Originally, “living wills” only covered refusal of life-sustaining treatment for imminently dying people. There was some suspicion about this allegedly innocuous document and, here in Missouri, “living will” legislation only passed when “right to die” advocates agreed to a provision exempting food and water from the kinds of treatment to be refused.

But, it wasn’t long before the parents of Missouri’s Nancy Cruzan, who was also said to be in a “vegetative” state, “won” the right to withdraw her feeding tube despite her not being terminally ill or even having a “living will.” The case was appealed to the US Supreme Court, which upheld Missouri law requiring “clear and convincing evidence” that Nancy Cruzan would want her feeding tube removed, but, in the end, a local judge allowed the feeding tube to be removed. Shortly after Nancy’s slow death from dehydration, Senators John Danforth and Patrick Moynihan proposed the Patient Self-Determination Act (never voted upon but became law under budget reconciliation), which required all institutions to offer all patients information on “living wills” and other advance directives. Since then, such directives evolved to include not only the so-called “vegetative” state and feeding tubes but virtually any other condition a person specifies as worse than death and any medical care considered life-sustaining when that person is deemed unable to communicate.

But this “choice” is becoming an illusion.

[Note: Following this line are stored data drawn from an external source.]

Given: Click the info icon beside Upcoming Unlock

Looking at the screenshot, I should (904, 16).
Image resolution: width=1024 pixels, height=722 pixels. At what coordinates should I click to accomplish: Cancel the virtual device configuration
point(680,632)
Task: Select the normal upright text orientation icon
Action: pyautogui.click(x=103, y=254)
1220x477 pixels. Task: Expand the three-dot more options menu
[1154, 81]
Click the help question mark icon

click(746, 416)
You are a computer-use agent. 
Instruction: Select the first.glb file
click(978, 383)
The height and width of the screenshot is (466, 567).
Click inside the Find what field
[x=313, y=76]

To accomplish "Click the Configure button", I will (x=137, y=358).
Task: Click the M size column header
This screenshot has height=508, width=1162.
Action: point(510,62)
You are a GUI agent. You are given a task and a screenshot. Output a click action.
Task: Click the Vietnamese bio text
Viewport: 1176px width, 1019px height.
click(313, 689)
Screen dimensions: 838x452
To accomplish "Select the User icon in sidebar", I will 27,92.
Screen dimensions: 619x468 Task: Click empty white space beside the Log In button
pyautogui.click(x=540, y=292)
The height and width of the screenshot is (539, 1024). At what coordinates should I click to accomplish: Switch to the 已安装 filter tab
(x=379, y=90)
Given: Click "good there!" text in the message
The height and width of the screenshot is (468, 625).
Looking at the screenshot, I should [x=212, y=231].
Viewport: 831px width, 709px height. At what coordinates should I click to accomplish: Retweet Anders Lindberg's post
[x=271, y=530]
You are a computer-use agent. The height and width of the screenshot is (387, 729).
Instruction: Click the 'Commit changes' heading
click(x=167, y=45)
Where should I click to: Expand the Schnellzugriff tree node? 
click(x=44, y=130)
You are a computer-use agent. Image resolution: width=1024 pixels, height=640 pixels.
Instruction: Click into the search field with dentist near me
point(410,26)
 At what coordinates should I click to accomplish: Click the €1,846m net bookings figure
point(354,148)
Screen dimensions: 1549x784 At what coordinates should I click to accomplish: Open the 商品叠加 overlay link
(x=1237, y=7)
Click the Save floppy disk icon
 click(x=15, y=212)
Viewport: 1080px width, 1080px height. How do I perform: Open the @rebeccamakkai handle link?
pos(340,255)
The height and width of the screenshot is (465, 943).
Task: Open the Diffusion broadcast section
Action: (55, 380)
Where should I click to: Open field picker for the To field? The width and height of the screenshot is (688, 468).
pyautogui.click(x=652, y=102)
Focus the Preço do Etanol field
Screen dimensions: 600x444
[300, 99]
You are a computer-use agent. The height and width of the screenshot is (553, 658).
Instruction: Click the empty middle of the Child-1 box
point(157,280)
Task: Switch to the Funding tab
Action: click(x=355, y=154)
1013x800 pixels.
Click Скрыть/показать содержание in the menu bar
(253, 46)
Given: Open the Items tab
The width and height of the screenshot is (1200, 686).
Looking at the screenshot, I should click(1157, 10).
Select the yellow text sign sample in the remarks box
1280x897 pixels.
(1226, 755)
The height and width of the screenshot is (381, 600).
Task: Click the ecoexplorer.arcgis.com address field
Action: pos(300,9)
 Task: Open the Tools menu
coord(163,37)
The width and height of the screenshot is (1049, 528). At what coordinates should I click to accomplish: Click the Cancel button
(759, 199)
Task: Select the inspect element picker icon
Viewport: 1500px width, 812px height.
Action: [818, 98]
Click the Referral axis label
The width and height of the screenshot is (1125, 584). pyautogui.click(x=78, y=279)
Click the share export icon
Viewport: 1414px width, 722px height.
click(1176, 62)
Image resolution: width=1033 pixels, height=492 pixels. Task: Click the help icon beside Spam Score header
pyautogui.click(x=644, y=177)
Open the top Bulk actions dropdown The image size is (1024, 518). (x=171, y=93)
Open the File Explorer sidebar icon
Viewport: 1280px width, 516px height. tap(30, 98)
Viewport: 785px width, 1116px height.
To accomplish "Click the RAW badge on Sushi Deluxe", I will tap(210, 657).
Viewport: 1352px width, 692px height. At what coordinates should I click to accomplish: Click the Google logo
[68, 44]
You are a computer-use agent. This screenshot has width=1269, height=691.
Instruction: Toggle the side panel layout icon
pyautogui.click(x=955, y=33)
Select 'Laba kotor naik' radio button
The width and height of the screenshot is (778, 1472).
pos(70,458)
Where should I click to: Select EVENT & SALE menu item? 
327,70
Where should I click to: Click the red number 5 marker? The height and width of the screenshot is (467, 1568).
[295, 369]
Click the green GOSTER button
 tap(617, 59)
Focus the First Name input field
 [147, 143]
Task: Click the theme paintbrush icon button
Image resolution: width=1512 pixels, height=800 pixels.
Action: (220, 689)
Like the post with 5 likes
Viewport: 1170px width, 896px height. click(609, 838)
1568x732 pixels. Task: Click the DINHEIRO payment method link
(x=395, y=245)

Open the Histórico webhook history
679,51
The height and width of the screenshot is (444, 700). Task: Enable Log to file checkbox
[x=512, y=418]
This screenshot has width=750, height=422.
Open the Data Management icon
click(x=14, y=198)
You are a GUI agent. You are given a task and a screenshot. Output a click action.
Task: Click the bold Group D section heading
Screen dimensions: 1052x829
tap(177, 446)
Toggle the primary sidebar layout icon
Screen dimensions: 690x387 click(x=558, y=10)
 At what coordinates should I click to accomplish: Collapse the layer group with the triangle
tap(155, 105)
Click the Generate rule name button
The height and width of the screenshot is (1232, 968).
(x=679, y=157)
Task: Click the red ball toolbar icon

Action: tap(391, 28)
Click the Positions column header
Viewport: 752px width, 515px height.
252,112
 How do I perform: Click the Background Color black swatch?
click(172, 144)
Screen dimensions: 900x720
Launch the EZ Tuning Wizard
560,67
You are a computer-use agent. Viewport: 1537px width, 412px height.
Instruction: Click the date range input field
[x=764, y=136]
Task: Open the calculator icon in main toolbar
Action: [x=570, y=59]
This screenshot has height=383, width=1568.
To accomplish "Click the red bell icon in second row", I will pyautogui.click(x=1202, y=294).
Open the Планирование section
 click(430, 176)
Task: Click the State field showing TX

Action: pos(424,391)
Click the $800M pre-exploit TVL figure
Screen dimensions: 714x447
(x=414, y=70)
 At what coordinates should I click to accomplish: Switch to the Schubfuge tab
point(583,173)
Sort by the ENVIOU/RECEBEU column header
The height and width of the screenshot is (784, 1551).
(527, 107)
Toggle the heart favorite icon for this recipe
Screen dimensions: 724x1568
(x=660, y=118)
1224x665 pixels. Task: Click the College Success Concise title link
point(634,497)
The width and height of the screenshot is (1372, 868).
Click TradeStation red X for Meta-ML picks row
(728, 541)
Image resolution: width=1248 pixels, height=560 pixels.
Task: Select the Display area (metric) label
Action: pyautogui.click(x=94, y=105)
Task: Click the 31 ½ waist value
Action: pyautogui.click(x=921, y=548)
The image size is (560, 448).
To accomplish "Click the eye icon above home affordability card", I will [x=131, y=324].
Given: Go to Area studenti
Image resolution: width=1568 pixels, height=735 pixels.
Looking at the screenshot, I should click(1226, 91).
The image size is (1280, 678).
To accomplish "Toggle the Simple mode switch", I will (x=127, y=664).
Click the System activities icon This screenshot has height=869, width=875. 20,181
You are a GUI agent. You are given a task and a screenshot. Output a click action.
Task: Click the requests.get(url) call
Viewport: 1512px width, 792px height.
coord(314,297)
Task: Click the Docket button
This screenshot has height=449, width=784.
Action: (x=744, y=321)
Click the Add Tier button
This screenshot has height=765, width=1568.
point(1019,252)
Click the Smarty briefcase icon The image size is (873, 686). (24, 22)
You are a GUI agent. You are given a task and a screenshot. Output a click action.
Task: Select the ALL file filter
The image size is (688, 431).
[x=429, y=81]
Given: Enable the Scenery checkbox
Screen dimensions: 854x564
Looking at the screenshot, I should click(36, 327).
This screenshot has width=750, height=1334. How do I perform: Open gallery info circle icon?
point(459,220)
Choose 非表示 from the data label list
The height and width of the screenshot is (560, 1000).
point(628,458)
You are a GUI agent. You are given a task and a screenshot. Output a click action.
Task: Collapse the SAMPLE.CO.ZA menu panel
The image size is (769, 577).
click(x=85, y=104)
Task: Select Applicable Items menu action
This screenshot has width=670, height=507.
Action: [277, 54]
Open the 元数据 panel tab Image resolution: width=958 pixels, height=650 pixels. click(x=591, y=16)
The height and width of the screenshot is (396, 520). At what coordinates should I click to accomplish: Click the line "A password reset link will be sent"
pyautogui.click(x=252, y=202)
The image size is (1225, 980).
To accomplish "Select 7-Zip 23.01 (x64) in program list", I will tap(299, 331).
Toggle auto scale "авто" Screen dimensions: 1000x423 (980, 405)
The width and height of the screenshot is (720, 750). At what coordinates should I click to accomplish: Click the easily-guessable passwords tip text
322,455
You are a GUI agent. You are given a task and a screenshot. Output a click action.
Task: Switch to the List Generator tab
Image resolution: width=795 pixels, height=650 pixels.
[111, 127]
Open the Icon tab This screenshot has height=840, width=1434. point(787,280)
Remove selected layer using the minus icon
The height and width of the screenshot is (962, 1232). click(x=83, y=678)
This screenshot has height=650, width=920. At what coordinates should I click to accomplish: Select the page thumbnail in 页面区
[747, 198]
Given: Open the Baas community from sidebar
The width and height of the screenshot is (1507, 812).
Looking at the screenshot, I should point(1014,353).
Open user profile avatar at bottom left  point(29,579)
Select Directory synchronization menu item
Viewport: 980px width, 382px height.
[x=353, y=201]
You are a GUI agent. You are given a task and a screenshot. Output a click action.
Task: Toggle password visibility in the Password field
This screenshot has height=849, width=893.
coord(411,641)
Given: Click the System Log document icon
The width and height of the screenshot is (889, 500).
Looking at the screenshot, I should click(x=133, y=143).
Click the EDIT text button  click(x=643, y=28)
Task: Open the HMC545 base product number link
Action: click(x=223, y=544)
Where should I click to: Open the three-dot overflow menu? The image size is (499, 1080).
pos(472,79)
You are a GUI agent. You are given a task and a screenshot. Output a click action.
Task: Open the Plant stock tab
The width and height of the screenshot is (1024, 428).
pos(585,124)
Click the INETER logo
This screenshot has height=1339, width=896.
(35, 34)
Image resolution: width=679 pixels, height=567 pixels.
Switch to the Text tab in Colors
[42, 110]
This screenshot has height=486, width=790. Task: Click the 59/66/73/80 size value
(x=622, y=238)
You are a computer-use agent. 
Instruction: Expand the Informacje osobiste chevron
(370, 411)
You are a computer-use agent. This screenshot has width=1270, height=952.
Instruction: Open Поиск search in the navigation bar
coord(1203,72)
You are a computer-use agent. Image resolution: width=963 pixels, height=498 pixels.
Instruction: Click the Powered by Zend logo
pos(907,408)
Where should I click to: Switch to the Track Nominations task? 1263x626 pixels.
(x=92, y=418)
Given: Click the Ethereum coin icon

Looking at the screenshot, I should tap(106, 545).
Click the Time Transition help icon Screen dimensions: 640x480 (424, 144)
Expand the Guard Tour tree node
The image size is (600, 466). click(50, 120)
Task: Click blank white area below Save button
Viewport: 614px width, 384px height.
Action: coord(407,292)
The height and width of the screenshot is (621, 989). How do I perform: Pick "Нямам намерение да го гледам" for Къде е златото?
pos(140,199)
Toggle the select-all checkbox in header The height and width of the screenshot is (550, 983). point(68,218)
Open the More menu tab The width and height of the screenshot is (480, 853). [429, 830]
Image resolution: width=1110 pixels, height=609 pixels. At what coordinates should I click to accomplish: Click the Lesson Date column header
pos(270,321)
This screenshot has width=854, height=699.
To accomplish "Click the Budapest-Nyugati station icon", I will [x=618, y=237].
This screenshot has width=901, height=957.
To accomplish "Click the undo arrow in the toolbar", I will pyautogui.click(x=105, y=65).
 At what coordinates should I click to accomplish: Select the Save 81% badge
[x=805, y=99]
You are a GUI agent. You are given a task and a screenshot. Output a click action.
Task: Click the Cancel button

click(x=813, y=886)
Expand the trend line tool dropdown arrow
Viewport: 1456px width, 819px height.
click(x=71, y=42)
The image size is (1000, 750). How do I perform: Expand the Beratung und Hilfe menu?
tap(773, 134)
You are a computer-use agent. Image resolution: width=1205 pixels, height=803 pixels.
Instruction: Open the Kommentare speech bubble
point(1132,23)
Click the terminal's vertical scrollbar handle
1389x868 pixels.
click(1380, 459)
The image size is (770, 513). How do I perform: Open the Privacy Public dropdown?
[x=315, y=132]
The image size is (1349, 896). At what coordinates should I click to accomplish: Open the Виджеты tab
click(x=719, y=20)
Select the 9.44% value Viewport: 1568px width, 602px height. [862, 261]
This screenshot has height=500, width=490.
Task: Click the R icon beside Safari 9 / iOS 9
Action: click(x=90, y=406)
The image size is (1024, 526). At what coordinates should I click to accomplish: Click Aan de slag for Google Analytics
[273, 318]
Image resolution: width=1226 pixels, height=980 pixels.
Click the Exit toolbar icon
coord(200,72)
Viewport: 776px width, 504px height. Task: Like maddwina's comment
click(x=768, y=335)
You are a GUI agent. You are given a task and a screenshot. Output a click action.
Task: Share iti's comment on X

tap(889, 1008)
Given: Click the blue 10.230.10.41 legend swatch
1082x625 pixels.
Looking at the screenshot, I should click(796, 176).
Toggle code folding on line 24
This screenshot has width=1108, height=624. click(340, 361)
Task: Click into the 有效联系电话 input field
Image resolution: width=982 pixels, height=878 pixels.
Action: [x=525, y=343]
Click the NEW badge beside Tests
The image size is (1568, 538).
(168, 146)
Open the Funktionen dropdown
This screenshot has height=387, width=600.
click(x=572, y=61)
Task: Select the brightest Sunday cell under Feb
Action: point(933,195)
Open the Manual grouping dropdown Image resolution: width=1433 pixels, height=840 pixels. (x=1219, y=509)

In 1999, Texas became the first state to pass a medical futility law to allow doctors and/or medical committees to  override advance directives and patient or family decisions to continue life-sustaining treatment on the basis that doctors and/or medical committees know best when to stop treatment.

In the 1990s, Jack Kevorkian went public with his self-built “suicide machines”  and the “right to die” debate took yet another direction. By the end of the decade, Oregon became the first state to allow physician-assisted suicide. At first, the law was portrayed as necessary for terminally ill people to die with allegedly unrelievable pain. Within a short time, though, it was reported that “according to their physicians, the patients requested assistance with suicide because of concern about loss of autonomy and control of bodily functions, not because of concern about inadequate control of pain or financial loss.”

Other states eventually followed Oregon but efforts to pass assisted suicide laws often failed in other states so Compassion and Choices (the former Hemlock Society) promoted palliative/terminal sedation and VSED (voluntary stopping of eating and drinking) as a legal alternative to assisted suicide in states without such laws.

Compassion and Choices has found much success in working with sympathetic news outlets and pollsters to encourage the public and even medical professionals to support assisted suicide.

Even TV’s popular Dr. Phil McGraw hosted a 2012 segment featuring a Canadian woman who wanted her adult disabled children to die by lethal injection. Ironically, the mother, along with former Kevorkian lawyer Geoffrey Feiger, argued that removing their feeding tubes was an “inhumane” way to end the lives of the adult children. Tragically, when the studio audience was polled, 90% were in favor of lethal injections for the disabled adults. Disability organizations protested after the show, writing that “By conveying social acceptance and approval of active euthanasia of individuals with disabilities by their family members, the segment threatens their very lives”.

Exploiting the natural fear of suffering most people have has also led to a growing acceptance of the premise that it can even be noble to choose death instead of becoming a burden on family members or a drain on society. It is up to us to combat this attitude of despair by  not only educating ourselves and others about the facts and dangers of assisted suicide but also by offering hope and support to those of us most at risk.